Task details
The answer must be an exact reproduction of the lines from the start of the records below through the line containing "Select the @oluwaburnerboy", and nothing more.

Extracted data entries
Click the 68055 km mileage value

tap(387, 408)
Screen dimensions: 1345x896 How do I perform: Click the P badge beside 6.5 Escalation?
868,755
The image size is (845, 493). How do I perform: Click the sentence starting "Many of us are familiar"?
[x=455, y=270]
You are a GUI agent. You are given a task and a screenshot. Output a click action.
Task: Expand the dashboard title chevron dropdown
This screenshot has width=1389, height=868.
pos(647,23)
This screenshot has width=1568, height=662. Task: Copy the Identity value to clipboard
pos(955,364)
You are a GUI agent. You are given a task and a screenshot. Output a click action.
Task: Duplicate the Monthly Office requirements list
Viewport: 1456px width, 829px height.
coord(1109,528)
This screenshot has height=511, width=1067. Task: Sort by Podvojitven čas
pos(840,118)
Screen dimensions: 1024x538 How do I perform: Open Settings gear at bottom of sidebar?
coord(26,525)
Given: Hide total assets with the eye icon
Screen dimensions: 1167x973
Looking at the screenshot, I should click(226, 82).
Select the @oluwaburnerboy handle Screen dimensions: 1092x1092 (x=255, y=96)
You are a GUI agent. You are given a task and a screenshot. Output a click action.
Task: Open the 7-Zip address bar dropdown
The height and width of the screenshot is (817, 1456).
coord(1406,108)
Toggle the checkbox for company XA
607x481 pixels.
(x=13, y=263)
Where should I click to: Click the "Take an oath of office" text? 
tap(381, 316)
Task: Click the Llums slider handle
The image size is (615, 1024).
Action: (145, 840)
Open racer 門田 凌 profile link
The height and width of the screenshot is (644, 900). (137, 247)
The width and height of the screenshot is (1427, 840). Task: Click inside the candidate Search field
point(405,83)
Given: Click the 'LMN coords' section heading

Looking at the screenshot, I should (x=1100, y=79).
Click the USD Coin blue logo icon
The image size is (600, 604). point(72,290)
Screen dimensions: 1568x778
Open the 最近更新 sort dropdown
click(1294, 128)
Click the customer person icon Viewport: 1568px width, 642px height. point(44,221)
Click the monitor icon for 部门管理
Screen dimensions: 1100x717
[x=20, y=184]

Answer to this problem
Click the 68055 km mileage value

tap(387, 408)
Screen dimensions: 1345x896 How do I perform: Click the P badge beside 6.5 Escalation?
868,755
The image size is (845, 493). How do I perform: Click the sentence starting "Many of us are familiar"?
[x=455, y=270]
You are a GUI agent. You are given a task and a screenshot. Output a click action.
Task: Expand the dashboard title chevron dropdown
This screenshot has width=1389, height=868.
pos(647,23)
This screenshot has width=1568, height=662. Task: Copy the Identity value to clipboard
pos(955,364)
You are a GUI agent. You are given a task and a screenshot. Output a click action.
Task: Duplicate the Monthly Office requirements list
Viewport: 1456px width, 829px height.
coord(1109,528)
This screenshot has height=511, width=1067. Task: Sort by Podvojitven čas
pos(840,118)
Screen dimensions: 1024x538 How do I perform: Open Settings gear at bottom of sidebar?
coord(26,525)
Given: Hide total assets with the eye icon
Screen dimensions: 1167x973
Looking at the screenshot, I should click(226, 82).
Select the @oluwaburnerboy handle Screen dimensions: 1092x1092 (x=255, y=96)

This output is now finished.